Law reform has been achieved. Corporal punishment is prohibited in all settings, including the home.

Legality of corporal punishment

Home

Corporal punishment is unlawful in the home under a 2014 amendment to the Criminal Code. Prior to reform, article 339 of the Criminal Code had made it an offence for a person who “being authorised to correct any other person, exceeds the bounds of moderation”, thus allowing the use of “moderate” corporal punishment in childrearing. In February 2014, this article was amended by the Criminal Code (Amendment No. 3) Act 2014 so that a clause was added which states: “Provided that, for the avoidance of any doubt, corporal punishment of any kind shall always be deemed to exceed the bounds of moderation.” The amendment achieves legal clarity that the infliction of any kind of corporal punishment constitutes a crime against the person.

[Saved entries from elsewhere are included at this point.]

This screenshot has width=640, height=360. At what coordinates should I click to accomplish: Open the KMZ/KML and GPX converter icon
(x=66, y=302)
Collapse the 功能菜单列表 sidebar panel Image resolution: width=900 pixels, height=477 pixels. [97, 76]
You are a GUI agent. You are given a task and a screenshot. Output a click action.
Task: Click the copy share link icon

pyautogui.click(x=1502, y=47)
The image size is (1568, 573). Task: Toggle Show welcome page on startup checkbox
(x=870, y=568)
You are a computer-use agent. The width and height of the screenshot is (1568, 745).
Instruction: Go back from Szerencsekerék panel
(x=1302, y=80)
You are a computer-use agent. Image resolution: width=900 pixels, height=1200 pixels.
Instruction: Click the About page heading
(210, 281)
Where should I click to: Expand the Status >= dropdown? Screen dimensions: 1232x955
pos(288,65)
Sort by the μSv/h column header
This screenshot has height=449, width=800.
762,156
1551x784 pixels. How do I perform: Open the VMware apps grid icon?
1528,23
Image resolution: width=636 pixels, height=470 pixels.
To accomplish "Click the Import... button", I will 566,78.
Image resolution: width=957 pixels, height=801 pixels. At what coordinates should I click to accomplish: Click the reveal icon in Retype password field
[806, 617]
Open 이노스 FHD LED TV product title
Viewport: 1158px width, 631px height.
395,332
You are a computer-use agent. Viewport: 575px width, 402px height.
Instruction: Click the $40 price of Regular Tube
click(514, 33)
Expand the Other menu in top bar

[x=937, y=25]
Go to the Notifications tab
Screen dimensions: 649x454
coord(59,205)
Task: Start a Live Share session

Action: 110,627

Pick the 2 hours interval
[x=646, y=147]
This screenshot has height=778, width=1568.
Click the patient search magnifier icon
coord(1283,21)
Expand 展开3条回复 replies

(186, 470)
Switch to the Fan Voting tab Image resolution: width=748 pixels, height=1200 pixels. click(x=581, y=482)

Some legislation must still be formally amended to bring it into line with the prohibition of corporal punishment. The Civil Code 1870 states that a parent may be deprived of the rights of parental authority “if the parent, exceeding the bounds of reasonable chastisement, ill-treats the child, or neglects his education” (art. 154), and the Criminal Code includes a reference to “lawful correction” in article 229. In light of the 2014 reform to article 339 of the Criminal Code, these provisions no longer amount to a defence for the use of corporal punishment in childrearing. Nevertheless, they should be amended/repealed so as to achieve absolute consistency in law.

 

Alternative care settings

Corporal punishment is unlawful in alternative care settings under article 339 of the Criminal Code, as amended by the Criminal Code (Amendment No. 3) Act 2014 (see under “Home”).

 

Day care

Corporal punishment is unlawful in early childhood care and in day care for older children under article 339 of the Criminal Code, as amended by the Criminal Code (Amendment No. 3) Act 2014 (see under “Home”).

 

Schools

Corporal punishment is unlawful in schools under article 339 of the Criminal Code as amended in 2014 (see under “Home”). Article 62 of the Education Act 1988 (amended 2006) addresses good behaviour and discipline in schools and makes no provision for corporal punishment.

 

Penal institutions

Corporal punishment is unlawful as a disciplinary measure in penal institutions under article 339 of the Criminal Code as amended in 2014 (see under “Home”).

 

Sentence for crime

Corporal punishment is unlawful as a sentence for crime. It is not available as a sentence under the Criminal Code, the Children and Young Persons (Care Orders) Act 1980 and the Juvenile Court Act.

 

Universal Periodic Review of Malta’s human rights record

Malta was examined in the first cycle of the Universal Periodic Review in 2009 (session 5). The following recommendation was made:[1]

“Explicitly and entirely prohibit any kind of corporal punishment of children by law, even in cases of so-called ‘reasonable chastisement’ within the family (Italy and Germany)”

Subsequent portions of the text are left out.